“Our need of revival is indeed very great today. It may be that a generation of freshly-anointed preachers is already being prepared. Whether that is so or not, when such men are sent forth by Christ we can be sure of certain things.
They will not be identical in all points with the men of the past, but there will be a fundamental resemblance.
They will be hard students of Scripture.
They will prize a great spiritual heritage.
They will see the danger of ‘unsanctified learning’.
While they will not be afraid of controversy, nor of being called hyper-orthodox, they will fear to spend their days in controversy. They will believe with John Rice that ‘the church is not purified by controversy, but by holy love’.
They will not forget that the wise, who will shine ‘as: the stars forever and ever’, are those who ‘turn many to righteousness’ (Dan. 12.3).
They will covet the wisdom which Scripture attributes to the one ‘that winneth souls’ (Prov. 11.30).
But their cheerfulness will have a higher source than their work.
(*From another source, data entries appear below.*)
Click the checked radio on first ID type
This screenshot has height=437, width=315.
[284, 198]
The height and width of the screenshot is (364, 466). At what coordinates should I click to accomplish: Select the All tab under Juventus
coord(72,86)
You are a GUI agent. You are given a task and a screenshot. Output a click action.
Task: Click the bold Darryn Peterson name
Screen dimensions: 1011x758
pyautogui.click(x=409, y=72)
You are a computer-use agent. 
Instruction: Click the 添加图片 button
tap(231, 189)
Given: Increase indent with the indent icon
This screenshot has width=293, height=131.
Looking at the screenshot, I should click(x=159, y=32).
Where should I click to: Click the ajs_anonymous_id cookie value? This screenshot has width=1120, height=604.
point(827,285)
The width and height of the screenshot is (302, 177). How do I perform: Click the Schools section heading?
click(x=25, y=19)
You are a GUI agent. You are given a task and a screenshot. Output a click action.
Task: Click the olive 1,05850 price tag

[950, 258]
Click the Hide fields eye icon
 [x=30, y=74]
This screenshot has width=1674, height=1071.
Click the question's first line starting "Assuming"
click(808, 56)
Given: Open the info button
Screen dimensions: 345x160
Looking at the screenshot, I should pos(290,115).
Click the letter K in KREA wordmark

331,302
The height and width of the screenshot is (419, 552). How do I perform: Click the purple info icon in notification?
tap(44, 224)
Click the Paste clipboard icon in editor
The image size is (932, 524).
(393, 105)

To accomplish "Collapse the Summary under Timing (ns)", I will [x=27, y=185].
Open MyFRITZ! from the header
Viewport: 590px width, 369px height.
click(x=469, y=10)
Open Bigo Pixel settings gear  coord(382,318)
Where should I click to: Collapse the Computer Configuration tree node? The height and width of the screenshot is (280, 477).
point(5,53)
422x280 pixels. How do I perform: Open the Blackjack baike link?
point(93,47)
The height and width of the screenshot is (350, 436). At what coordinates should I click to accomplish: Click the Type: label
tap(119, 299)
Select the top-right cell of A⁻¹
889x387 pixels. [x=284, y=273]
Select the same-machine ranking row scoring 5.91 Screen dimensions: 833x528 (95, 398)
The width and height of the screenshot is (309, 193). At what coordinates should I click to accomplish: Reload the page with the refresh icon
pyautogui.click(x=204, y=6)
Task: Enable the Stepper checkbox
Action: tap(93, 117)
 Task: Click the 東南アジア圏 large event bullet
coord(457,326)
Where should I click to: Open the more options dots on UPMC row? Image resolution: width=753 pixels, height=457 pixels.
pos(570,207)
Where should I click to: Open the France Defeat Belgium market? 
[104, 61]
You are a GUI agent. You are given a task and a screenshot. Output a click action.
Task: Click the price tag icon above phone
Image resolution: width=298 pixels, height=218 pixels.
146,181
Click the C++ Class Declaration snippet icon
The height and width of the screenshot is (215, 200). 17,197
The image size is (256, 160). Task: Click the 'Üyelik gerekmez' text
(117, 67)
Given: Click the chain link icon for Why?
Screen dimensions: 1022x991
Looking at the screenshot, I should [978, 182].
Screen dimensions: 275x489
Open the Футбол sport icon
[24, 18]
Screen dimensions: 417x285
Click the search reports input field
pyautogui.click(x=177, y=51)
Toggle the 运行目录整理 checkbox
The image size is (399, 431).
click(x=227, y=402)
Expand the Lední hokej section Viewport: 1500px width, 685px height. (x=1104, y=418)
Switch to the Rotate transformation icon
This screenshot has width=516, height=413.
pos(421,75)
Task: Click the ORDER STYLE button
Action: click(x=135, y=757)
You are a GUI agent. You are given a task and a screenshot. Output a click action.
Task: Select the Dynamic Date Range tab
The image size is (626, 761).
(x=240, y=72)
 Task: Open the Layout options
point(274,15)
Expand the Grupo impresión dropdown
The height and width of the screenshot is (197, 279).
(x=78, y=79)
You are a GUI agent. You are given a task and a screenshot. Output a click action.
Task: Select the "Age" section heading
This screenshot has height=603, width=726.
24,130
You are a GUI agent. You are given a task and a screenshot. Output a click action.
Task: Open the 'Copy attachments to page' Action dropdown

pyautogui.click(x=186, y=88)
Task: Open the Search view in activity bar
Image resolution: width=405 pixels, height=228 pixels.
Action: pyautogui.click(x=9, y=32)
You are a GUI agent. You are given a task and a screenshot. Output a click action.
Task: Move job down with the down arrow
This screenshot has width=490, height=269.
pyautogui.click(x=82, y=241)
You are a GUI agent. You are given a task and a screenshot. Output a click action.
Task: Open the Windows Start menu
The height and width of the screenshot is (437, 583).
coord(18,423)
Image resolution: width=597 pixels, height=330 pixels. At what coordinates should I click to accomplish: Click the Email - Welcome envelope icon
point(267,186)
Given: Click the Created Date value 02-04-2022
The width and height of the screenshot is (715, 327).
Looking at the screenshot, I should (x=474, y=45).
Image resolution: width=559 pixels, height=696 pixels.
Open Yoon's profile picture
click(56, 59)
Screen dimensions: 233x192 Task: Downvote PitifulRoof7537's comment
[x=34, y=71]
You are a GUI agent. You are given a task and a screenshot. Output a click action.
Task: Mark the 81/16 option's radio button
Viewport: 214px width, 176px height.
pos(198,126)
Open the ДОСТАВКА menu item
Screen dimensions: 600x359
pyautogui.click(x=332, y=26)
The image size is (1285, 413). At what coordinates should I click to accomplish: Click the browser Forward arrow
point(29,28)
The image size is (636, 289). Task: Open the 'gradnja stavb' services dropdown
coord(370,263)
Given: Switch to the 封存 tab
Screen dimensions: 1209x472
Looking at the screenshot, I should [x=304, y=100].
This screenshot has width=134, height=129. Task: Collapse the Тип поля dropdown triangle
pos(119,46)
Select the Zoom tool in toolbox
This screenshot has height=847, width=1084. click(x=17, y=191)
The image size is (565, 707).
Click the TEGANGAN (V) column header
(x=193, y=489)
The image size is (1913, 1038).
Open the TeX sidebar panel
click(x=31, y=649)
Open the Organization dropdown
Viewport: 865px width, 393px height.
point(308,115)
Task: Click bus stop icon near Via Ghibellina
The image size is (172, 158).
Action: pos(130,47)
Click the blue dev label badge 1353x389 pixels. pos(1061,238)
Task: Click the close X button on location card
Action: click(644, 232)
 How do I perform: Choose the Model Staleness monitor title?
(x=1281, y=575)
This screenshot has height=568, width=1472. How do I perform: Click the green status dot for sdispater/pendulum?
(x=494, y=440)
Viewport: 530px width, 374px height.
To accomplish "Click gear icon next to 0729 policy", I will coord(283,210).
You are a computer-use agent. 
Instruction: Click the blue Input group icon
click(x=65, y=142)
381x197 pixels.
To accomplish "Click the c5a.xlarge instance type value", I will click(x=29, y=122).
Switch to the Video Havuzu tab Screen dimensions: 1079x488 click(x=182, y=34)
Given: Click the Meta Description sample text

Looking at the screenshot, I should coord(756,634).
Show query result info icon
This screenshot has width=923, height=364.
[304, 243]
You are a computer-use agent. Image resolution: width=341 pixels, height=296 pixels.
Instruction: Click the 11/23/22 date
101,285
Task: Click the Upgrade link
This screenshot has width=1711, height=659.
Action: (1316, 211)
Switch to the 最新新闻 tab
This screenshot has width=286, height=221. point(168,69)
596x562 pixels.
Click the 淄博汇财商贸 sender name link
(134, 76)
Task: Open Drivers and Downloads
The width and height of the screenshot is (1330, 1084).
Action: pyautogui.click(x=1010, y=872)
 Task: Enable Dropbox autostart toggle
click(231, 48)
To know God Himself will be their supreme concern and Joy.
They will therefore not be strangers to humility.
And their experience will not be without trials and discouragements, not least because they fall so far short of their aspirations.
If they are spared to live as long as John Leland they will be ready to say with him at last: ‘I have been unwearedly trying to preach Jesus, but have not yet risen to that state of holy zeal and evangelical knowledge, that I have been longing after’.
Whether their days be bright or dark they will learn to say with Nettleton that ‘the milk and honey lie beyond this wilderness world’.”
—Iain H. Murray, Revival and Revivalism: The Making and Marring of American Evangelicalism, 1750-1858 (Carlisle, PA: Banner of Truth, 1994), 386-387.